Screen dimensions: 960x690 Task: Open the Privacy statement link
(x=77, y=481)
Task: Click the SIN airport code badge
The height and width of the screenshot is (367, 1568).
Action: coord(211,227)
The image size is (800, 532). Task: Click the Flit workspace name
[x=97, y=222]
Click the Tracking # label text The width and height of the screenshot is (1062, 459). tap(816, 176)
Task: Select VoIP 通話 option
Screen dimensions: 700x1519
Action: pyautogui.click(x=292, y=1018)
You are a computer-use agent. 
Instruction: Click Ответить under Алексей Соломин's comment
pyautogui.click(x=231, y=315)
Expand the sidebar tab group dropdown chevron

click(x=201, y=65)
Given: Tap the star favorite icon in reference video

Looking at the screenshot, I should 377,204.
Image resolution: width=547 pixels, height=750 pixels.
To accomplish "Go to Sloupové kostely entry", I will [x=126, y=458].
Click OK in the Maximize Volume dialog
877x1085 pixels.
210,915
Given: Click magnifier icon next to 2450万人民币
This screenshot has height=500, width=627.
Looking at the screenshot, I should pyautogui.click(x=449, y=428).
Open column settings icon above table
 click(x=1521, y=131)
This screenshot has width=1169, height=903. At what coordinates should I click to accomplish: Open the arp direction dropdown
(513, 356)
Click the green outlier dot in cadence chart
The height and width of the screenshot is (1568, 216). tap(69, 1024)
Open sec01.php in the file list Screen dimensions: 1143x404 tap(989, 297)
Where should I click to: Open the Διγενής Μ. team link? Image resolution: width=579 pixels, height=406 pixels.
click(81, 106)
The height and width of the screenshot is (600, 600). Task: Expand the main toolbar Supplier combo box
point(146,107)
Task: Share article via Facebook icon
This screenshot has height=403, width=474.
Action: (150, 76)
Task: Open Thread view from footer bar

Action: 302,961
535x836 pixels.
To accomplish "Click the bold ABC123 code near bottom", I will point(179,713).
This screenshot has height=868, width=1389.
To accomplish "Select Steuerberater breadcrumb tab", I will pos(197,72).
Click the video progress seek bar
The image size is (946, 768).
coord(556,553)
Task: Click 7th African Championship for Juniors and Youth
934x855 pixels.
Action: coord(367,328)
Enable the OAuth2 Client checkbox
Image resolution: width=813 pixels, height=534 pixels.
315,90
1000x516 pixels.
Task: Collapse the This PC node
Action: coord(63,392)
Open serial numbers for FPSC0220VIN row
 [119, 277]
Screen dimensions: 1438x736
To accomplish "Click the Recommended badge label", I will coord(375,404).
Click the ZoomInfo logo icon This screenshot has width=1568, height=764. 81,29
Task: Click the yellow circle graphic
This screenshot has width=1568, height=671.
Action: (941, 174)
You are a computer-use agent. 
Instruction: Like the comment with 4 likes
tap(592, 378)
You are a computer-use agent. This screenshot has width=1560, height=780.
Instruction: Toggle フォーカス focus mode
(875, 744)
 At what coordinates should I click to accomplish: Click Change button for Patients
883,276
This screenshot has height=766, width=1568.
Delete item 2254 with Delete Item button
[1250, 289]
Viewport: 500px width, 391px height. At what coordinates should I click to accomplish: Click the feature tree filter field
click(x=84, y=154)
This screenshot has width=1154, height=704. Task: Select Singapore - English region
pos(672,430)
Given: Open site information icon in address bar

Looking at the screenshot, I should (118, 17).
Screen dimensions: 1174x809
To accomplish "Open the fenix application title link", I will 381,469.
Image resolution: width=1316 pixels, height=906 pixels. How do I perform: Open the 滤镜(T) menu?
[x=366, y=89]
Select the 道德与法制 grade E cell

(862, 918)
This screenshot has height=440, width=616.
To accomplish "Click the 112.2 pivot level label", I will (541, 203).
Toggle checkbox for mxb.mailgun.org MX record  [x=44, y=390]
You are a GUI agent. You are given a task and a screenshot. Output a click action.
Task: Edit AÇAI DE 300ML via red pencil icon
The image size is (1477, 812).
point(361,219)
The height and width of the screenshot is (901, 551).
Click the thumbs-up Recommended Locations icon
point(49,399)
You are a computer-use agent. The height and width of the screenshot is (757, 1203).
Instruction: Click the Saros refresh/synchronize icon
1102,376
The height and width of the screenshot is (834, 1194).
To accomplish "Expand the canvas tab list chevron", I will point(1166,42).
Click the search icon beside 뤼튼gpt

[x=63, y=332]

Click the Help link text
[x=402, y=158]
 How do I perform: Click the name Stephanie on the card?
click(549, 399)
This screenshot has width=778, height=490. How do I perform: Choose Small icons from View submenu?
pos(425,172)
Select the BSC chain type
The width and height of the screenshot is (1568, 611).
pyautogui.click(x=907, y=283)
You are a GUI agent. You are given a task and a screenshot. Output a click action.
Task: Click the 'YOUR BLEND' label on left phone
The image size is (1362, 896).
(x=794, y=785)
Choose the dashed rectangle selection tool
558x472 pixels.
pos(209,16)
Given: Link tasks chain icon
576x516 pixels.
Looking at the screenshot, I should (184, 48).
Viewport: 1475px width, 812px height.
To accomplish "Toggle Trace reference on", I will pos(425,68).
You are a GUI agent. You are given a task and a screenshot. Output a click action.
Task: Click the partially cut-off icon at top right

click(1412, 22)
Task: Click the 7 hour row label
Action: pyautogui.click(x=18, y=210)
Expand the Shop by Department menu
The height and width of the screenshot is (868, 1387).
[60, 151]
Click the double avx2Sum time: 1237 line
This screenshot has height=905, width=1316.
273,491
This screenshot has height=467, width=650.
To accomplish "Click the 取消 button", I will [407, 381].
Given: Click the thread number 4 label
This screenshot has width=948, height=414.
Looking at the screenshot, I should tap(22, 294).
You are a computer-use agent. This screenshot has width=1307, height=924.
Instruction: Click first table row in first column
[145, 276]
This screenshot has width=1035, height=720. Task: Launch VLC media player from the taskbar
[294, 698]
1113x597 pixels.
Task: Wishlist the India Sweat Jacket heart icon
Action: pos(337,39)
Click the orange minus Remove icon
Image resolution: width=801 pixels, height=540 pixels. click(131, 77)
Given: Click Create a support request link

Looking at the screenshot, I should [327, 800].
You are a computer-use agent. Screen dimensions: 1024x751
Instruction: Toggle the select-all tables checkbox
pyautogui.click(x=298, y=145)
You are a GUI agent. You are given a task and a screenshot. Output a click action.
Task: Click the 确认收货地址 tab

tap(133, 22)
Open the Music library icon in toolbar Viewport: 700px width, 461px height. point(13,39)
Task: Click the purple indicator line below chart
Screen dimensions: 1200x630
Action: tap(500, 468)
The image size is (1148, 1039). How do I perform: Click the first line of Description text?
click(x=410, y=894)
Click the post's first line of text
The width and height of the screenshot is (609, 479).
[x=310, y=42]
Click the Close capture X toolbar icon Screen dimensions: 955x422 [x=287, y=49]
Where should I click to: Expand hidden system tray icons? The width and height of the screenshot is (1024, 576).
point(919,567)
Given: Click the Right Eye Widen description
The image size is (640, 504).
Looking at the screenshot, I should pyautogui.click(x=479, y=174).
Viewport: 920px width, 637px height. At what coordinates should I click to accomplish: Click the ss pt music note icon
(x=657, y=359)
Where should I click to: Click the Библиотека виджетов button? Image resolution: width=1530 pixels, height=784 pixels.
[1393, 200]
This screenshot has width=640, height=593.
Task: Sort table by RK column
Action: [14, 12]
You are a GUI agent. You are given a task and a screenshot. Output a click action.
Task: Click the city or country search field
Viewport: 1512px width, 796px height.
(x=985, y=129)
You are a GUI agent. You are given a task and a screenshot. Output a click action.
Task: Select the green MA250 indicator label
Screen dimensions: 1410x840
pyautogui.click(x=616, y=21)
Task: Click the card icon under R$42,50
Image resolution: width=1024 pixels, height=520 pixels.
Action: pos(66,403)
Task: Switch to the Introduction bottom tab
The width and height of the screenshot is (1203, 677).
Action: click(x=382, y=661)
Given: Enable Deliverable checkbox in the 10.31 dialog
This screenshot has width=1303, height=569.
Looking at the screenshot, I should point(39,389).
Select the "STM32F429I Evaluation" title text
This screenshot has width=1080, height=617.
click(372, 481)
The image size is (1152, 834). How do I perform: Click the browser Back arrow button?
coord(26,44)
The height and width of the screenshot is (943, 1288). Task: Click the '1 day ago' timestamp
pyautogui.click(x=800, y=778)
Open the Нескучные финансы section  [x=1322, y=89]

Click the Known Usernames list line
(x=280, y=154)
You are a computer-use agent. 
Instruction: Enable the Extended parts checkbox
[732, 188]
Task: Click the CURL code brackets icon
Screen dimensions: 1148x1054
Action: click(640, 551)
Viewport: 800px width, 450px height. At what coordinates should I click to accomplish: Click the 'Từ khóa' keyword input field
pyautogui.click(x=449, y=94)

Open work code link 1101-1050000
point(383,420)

» Instructions to follow
Among the preceding records, how many lines include the word "indicator"? Reply with the number only.

» Response to this task
2